*Requirement*.
From the entries below, return every line that includes the word "computer".

——

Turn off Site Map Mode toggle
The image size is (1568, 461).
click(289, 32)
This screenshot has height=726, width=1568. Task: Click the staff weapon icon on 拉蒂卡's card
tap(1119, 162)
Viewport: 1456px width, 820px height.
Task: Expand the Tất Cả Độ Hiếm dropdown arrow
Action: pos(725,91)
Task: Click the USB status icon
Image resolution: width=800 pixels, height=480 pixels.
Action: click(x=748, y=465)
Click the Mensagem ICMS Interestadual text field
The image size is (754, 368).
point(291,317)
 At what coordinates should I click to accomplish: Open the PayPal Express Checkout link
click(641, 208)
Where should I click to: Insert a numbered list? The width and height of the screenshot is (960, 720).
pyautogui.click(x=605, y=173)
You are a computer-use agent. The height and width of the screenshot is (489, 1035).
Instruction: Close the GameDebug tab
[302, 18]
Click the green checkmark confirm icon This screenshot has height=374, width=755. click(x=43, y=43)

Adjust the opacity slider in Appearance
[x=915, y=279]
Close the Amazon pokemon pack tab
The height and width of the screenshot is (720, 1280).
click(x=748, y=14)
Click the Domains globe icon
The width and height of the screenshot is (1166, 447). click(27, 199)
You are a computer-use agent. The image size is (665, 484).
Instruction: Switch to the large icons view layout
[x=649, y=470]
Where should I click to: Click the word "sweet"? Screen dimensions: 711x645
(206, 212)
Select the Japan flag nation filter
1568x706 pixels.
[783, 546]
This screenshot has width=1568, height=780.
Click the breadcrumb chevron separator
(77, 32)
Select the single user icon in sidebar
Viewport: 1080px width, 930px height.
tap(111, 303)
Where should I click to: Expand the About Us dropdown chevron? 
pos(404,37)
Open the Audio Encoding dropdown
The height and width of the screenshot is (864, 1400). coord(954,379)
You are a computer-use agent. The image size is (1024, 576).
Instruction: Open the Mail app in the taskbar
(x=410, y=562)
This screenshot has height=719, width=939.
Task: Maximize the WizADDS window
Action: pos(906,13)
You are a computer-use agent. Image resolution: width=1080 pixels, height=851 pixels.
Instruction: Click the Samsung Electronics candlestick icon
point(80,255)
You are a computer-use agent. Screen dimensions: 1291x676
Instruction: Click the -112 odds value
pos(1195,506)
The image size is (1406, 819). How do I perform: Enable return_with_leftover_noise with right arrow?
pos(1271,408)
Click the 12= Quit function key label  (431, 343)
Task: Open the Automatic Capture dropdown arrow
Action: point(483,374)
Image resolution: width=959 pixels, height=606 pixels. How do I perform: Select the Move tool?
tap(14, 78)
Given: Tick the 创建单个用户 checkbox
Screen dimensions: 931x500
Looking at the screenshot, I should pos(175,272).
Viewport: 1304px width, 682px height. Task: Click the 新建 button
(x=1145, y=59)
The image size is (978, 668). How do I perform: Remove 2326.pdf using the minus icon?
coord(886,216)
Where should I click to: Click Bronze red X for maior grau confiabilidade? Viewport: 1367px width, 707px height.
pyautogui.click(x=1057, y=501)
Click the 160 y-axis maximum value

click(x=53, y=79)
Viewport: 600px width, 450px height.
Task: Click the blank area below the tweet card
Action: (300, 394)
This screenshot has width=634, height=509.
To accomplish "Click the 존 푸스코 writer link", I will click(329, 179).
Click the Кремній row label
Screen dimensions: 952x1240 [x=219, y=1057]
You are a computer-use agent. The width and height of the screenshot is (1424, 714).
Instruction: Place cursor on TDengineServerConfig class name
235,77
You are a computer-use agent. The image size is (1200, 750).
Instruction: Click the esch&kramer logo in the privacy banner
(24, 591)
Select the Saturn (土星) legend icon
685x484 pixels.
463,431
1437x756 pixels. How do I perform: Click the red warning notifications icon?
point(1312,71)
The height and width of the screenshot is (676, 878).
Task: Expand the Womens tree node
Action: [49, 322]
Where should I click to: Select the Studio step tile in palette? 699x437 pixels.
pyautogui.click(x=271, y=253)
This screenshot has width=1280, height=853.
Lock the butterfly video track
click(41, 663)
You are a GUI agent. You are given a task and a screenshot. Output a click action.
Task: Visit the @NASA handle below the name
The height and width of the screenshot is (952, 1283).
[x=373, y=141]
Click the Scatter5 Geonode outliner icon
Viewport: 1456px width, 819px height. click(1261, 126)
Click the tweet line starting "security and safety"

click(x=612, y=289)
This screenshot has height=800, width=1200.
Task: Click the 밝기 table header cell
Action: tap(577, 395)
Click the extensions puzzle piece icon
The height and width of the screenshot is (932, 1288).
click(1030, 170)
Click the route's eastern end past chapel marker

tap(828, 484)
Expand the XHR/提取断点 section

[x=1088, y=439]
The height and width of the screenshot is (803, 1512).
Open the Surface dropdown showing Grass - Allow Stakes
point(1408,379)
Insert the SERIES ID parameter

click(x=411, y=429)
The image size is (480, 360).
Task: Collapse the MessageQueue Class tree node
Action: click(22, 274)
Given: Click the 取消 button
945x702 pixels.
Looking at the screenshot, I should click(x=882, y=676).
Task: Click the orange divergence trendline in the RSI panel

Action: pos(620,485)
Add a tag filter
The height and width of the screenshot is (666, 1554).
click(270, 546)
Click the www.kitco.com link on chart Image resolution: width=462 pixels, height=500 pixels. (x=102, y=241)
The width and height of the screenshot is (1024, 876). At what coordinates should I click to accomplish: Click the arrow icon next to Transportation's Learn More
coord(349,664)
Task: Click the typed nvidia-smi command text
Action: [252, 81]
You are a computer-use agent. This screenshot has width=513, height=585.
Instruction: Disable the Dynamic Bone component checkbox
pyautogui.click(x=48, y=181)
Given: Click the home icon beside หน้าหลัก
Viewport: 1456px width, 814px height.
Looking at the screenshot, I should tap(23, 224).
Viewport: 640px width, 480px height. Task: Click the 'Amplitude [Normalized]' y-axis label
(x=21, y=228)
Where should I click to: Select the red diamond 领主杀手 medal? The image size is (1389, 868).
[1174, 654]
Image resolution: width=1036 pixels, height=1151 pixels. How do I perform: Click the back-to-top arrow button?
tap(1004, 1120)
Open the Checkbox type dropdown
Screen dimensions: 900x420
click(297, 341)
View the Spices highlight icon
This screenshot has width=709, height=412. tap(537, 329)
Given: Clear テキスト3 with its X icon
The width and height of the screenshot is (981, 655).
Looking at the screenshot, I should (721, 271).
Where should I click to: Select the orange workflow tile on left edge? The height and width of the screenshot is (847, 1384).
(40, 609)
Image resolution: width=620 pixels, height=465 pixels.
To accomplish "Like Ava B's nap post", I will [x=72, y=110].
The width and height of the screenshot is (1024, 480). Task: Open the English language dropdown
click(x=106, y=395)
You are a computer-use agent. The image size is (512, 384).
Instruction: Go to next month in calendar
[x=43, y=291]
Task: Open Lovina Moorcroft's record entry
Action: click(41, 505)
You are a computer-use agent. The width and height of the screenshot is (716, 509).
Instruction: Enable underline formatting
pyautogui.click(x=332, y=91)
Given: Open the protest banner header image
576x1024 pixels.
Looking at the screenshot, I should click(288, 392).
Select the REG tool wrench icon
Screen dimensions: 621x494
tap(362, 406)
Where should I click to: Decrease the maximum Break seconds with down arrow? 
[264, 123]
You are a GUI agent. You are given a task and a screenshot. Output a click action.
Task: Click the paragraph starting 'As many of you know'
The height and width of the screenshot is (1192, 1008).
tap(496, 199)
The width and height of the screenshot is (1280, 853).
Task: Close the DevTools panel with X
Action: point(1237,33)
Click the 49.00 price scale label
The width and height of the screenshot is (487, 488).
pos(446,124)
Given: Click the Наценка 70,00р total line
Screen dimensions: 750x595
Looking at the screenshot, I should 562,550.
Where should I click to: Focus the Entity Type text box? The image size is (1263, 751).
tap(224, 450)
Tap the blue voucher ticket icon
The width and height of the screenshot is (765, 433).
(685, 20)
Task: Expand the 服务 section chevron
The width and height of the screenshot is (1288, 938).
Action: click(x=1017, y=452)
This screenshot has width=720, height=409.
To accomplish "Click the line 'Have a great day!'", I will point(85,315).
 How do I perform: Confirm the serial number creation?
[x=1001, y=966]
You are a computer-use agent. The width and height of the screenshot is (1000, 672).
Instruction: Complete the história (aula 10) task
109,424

——

*Written reply*.
You are a computer-use agent. The height and width of the screenshot is (489, 1035).
You are a computer-use agent. The image size is (665, 484).
You are a computer-use agent. The image size is (1024, 576).
You are a computer-use agent. Image resolution: width=1080 pixels, height=851 pixels.
You are a computer-use agent. Screen dimensions: 1291x676
You are a computer-use agent. The width and height of the screenshot is (1424, 714).
You are a computer-use agent. The image size is (1200, 750).
You are a computer-use agent. This screenshot has width=513, height=585.
You are a computer-use agent. The image size is (512, 384).
You are a computer-use agent. The width and height of the screenshot is (716, 509).
You are a computer-use agent. The width and height of the screenshot is (1000, 672).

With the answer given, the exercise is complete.